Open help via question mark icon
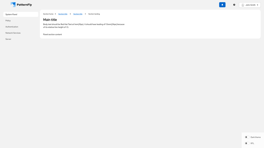 [234, 5]
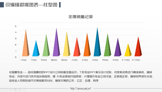Select the slide heading 可编辑数据图表—柱型图
Screen dimensions: 162x92
click(x=31, y=5)
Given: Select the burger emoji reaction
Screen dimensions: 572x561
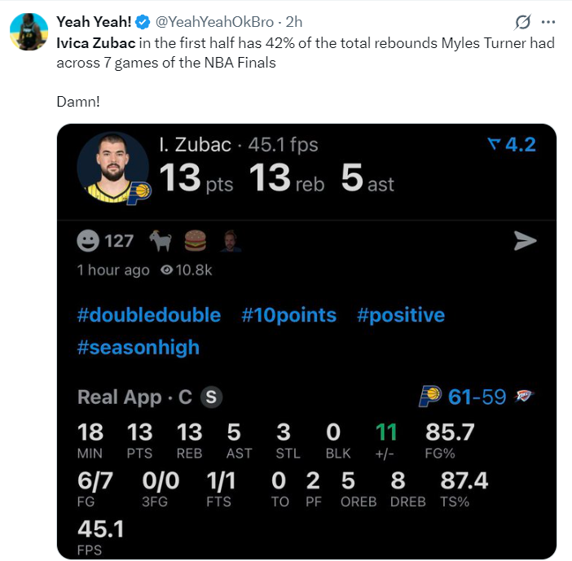Looking at the screenshot, I should pyautogui.click(x=196, y=240).
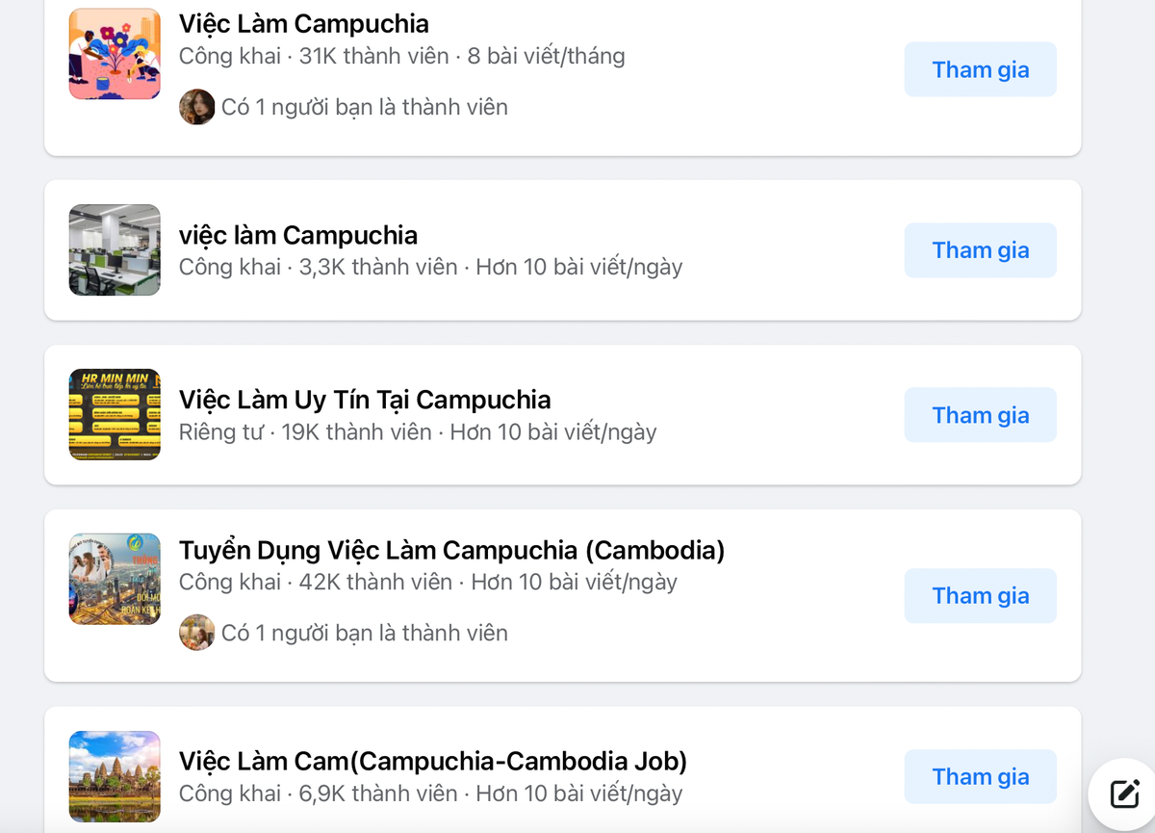Viewport: 1155px width, 833px height.
Task: Open the 'việc làm Campuchia' 3,3K members group title
Action: pos(298,235)
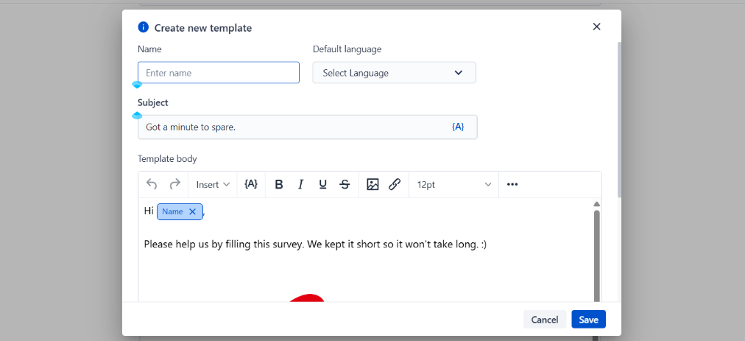
Task: Toggle strikethrough formatting in template body
Action: click(345, 185)
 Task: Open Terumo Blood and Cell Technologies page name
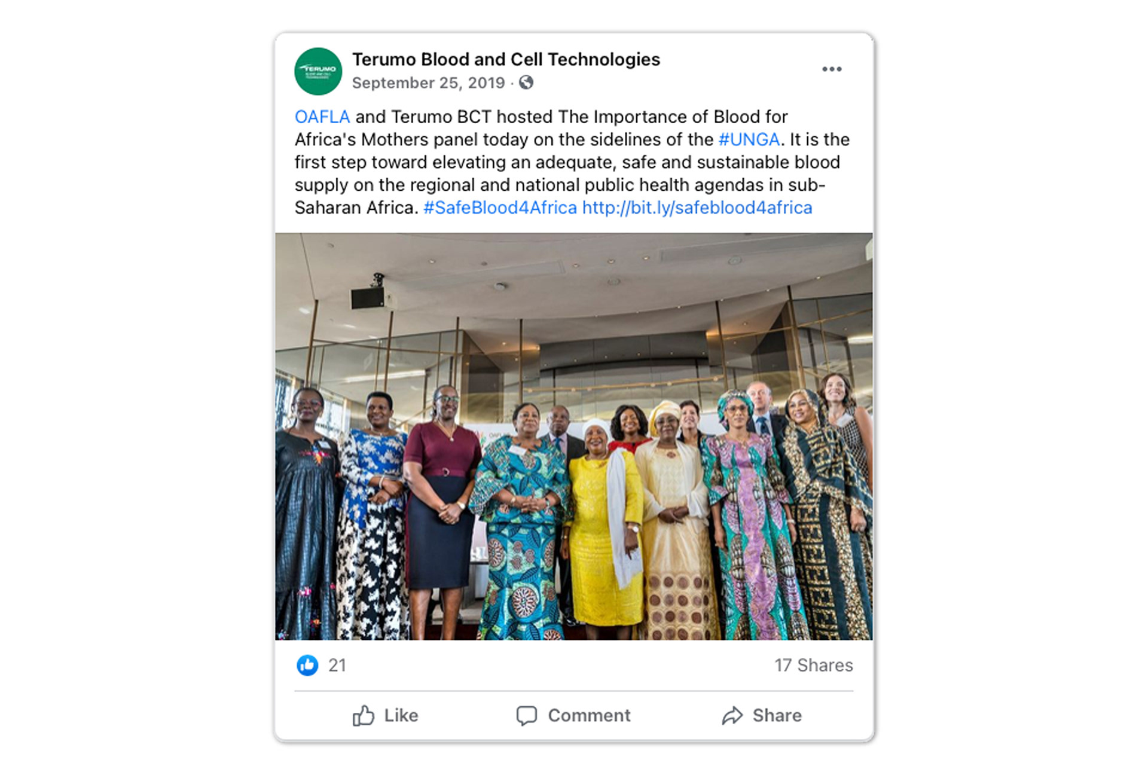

-------

_YOUR TASK:_ Leaving out the images, repeat the listing above exactly.

_TASK RESPONSE:_
Open help via question mark icon
 [234, 5]
Select the slide heading 可编辑数据图表—柱型图
Screen dimensions: 162x92
click(x=31, y=5)
Given: Select the burger emoji reaction
Screen dimensions: 572x561
Looking at the screenshot, I should pyautogui.click(x=196, y=240).
Viewport: 1155px width, 833px height.
Task: Open the 'việc làm Campuchia' 3,3K members group title
Action: pos(298,235)
Task: Toggle strikethrough formatting in template body
Action: click(345, 185)
 Task: Open Terumo Blood and Cell Technologies page name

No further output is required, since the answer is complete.